The fountain was a gift to the people of St Albans. It took awhile to come about after the war because of the devastation the war caused to the area:

Most Vermont towns have a monument in memory of the soldiers who participated in the Civil War. Decades after the war, the upland hillsides of the state were littered with the cellar holes of long-gone farmhouses from farms that had been abandoned because all the family's sons had been killed in the Civil War.





It was a tribute for the sacrifices made in the War and sometimes whole months pass when I don't wonder what the country would be like if the War Between the States had not happened. Every time I go to Maine I look at the endless stone/rock walls lining the roads that outline a patch of dense forest and think that it was land that went back to nature after a century or two of backbreaking effort to make it a farm and that it likely went to ruin as a result of the Civil War. One way or another, the young men of Maine did not come back to the fields and fisheries, and Maine slipped slowly behind even as the Reconstruction raged throughout the South.

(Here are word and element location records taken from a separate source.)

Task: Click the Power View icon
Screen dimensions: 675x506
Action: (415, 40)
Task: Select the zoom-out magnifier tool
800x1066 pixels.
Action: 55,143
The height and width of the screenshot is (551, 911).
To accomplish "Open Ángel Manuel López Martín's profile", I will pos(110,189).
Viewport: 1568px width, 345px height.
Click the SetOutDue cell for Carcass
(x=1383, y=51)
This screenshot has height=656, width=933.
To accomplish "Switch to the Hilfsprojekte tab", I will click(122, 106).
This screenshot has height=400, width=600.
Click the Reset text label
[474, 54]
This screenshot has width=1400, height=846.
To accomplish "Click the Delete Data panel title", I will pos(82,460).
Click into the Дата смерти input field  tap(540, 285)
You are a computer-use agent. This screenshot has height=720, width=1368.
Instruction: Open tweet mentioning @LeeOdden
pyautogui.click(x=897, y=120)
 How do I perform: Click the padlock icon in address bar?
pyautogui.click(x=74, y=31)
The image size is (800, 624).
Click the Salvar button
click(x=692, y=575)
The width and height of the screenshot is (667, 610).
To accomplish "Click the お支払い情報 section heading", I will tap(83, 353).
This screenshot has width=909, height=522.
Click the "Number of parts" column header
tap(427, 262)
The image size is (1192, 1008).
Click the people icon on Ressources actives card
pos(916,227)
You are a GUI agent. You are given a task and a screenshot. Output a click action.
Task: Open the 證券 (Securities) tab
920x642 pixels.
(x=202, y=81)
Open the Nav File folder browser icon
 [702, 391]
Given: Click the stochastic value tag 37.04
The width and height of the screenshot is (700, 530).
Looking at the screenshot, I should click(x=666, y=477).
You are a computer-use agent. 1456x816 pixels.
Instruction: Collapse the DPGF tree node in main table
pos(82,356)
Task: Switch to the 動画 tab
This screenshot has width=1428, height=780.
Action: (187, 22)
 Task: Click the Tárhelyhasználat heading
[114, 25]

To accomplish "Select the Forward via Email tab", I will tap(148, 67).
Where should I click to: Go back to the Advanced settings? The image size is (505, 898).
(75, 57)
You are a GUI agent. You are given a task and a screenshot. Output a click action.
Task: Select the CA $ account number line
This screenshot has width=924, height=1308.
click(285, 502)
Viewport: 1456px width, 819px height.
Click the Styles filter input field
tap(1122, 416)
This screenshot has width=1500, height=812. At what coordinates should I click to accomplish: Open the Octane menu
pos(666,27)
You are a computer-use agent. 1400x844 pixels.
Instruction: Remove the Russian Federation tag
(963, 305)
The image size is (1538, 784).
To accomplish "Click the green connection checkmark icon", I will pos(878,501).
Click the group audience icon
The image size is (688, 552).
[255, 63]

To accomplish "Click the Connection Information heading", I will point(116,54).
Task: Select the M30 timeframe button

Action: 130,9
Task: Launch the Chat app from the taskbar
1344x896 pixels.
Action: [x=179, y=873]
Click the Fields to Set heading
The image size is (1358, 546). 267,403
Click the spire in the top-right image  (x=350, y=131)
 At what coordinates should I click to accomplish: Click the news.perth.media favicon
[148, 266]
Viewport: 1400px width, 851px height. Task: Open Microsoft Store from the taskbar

If you do go to or pass through St Albans, keep in mind that they roll up the sidewalks promptly at 1700 and not a second later. In the summer that means another 4 to 5 hours of daylight without a damned thing to do there except read a book. You'd have to bring your own.

6 comments:

Anonymous said...

Over in North Carolina there's some land that once was a farm where some of my ancestors lived. Someone lives there now, but it isn't us, because the damnable Yankees burned them out. They had to seek a new life in Tennessee, and did--for about 80 years. Then the Yankee government ran them out again, to build Land Between the Lakes.
You might understand why we're not too fond of the government.
--Tennessee Budd

Anonymous said...

Not enough Yankees died

HMS Defiant said...

Almost nobody alive today has any idea how much the Civil War cost us and set us back. I think what they teach in school, if anything, was that it was a war fought purely over slavery when that was just about the last reason that war came about. In another 50 years or so only a handful of Southerners will have any clear memory of the cost and the descendants of those who fought the war will number about 10% of America's occupants.

HMS Defiant said...

Back in the time of savage war the only real thing that mattered was industrial might and there was nothing at all like that anywhere in the South. They were going to lose no matter how many they killed. The only way they could have won was if they had gotten the major European Powers to enter the war on their side and that just wasn't going to happen because things like that don't "just ever happen." They can be made to happen but it takes years of effort ahead of time. You remember why Ben Franklin and those other guys were living in Paris?

Anonymous said...

Quite true. The South just didn't have the industrial might necessary to win. Lincoln's 'Emancipation Proclamation' framed the war as being over slavery, at least enough to sway the people of England and France, and any chance of recognition, let alone assistance, was gone.
Charles Dickens, among others, recognized from the start that it was a war over money and political hegemony.
--Tennessee Budd

Anonymous said...

Thats what you get when you invade someone's homeland. Dead sons.